*Tasks for this exercise*:
**A.** List every job or role that the biography of John Herman Schaeffer gives for him.
**B.** In the biography of John Herman Schaeffer, what company did he establish in Australia?

*Text excerpt*:

────────

John Herman Schaeffer  (1941 – 14 July 2020) was a Dutch-born Australian art collector, philanthropist and businessman. Schaeffer predominantly collected 19th-century British art, specialising in works by the Pre-Raphaelite Brotherhood. Schaeffer emigrated to Australia from the Netherlands in the late 1950s, working as a ship's steward. In Australia Schaeffer established a security and cleaning company, Tempo Services Ltd., which he later sold. In 2004 Schaeffer sold Rona, previously the most expensive house in Sydney, which he had acquired in 1989.

────────

Data records
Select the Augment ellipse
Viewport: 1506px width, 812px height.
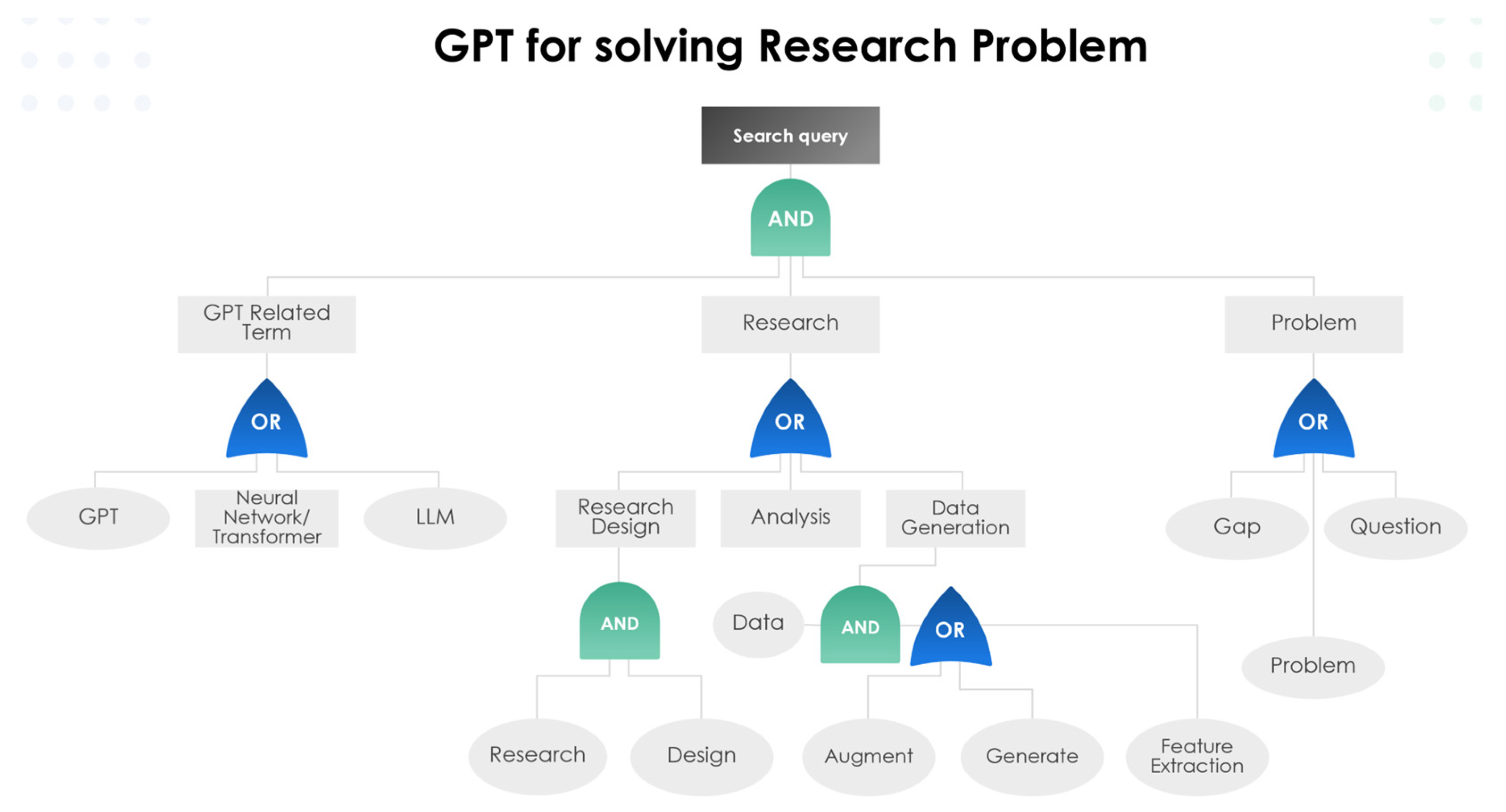(x=868, y=756)
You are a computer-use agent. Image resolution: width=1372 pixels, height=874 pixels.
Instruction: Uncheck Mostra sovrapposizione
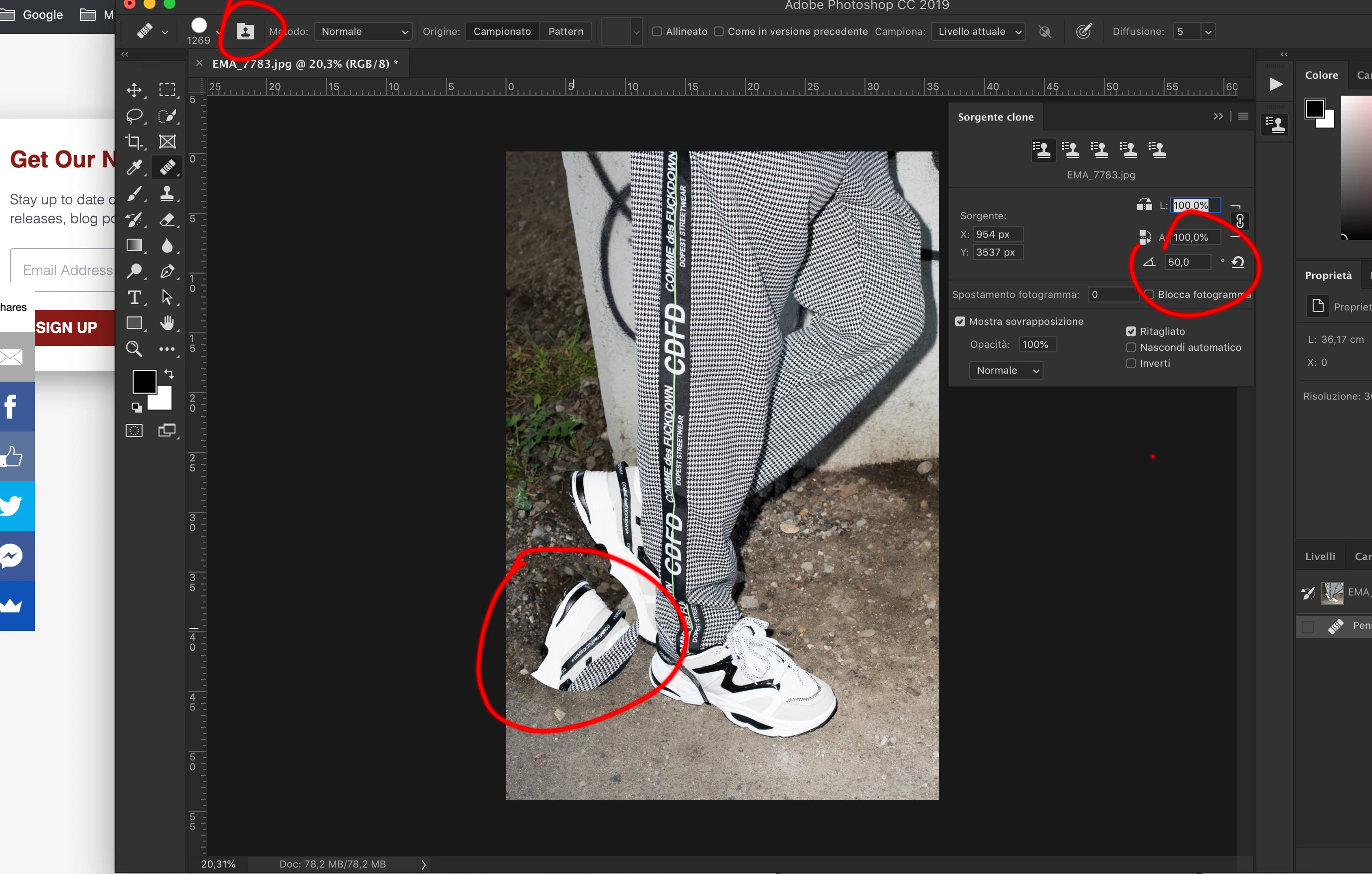coord(960,322)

────────

*Responses in order*:
**A.** Art collector, philanthropist, businessman, ship's steward

**B.** Tempo Services Ltd., a security and cleaning company